• Exercise instructions:
Reproduce the items from the beginning through the line containing "Action: [x=33, y=716]", changing "Paste" to "Cut" and leaving everything else the same.
= = = =
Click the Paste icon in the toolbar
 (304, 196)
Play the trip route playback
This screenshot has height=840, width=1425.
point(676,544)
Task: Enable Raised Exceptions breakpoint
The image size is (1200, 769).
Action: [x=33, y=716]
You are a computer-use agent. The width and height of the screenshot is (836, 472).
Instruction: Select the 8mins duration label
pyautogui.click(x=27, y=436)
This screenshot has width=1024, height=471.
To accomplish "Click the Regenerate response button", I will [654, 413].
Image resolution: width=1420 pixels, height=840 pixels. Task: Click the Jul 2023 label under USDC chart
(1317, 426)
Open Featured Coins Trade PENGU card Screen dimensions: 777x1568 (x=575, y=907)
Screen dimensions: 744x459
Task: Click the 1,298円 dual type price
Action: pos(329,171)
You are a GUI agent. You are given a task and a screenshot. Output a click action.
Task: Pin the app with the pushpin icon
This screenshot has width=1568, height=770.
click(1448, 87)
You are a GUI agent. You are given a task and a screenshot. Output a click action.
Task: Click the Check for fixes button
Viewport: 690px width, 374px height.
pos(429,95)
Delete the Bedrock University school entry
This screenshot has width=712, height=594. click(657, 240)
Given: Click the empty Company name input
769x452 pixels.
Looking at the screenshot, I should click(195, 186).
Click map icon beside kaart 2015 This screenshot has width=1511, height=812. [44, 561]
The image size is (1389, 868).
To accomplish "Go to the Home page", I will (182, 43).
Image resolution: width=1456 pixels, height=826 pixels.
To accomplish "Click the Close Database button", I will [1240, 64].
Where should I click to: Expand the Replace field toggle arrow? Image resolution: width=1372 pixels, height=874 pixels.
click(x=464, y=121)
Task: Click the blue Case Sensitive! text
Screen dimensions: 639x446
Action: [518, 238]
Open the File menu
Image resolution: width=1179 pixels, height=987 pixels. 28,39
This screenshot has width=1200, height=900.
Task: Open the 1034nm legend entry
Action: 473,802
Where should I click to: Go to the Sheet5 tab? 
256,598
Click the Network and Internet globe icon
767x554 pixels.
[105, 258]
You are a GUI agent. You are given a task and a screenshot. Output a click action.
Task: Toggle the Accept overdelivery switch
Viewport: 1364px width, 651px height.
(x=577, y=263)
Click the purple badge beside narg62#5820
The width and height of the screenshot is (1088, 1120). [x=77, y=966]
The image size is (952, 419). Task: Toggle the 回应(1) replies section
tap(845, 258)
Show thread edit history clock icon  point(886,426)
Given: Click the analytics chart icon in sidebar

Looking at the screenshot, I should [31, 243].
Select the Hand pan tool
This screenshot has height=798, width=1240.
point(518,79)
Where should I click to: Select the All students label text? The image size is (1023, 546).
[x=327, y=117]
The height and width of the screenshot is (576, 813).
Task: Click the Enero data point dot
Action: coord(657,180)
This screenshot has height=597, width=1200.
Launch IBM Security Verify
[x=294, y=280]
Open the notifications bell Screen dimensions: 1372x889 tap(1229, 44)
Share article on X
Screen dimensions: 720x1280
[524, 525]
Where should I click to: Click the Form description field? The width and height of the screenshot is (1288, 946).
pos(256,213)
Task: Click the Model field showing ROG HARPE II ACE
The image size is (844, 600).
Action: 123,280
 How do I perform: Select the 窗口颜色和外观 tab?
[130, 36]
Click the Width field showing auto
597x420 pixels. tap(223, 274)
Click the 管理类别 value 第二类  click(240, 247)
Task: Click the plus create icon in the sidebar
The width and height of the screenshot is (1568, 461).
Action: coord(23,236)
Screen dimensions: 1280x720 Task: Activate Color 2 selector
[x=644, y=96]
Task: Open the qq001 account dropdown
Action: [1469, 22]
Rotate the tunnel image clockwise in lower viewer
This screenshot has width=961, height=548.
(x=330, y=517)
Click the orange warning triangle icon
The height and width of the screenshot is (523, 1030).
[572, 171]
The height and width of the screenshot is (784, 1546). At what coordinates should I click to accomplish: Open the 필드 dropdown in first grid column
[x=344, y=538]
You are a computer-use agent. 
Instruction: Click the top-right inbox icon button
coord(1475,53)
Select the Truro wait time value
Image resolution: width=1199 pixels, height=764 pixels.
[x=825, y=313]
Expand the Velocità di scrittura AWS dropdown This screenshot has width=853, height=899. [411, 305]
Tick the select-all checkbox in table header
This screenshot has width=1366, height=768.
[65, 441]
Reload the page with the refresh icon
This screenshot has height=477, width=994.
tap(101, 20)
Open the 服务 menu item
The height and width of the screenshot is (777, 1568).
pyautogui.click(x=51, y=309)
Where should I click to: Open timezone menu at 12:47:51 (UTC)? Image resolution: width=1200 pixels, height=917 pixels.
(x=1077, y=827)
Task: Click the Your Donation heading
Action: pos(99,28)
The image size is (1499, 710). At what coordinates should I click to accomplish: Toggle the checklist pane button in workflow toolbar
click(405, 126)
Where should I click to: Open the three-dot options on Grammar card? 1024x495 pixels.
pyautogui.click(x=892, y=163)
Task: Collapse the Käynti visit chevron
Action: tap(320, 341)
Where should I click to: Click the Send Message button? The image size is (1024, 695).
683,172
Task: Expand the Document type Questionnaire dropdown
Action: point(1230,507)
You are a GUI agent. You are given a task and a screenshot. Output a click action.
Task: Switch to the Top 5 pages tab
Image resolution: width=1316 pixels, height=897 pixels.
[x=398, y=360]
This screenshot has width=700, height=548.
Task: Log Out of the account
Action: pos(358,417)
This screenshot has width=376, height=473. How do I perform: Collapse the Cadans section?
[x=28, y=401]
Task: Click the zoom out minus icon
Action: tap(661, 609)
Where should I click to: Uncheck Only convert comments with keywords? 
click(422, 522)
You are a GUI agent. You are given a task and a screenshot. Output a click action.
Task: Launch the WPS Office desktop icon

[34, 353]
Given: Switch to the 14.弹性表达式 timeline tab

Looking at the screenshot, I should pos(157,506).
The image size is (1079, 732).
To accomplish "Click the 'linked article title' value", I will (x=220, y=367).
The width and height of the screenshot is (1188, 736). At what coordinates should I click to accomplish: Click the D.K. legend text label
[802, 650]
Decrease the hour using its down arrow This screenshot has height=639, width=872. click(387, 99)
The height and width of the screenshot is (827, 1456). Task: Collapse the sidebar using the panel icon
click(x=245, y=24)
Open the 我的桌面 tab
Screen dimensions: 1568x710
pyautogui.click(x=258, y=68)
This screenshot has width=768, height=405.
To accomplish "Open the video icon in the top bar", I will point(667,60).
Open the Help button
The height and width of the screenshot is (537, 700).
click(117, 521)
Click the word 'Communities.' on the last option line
= = = =
• Correct result:
Click the Cut icon in the toolbar
 (304, 196)
Play the trip route playback
This screenshot has height=840, width=1425.
point(676,544)
Task: Enable Raised Exceptions breakpoint
The image size is (1200, 769).
Action: [x=33, y=716]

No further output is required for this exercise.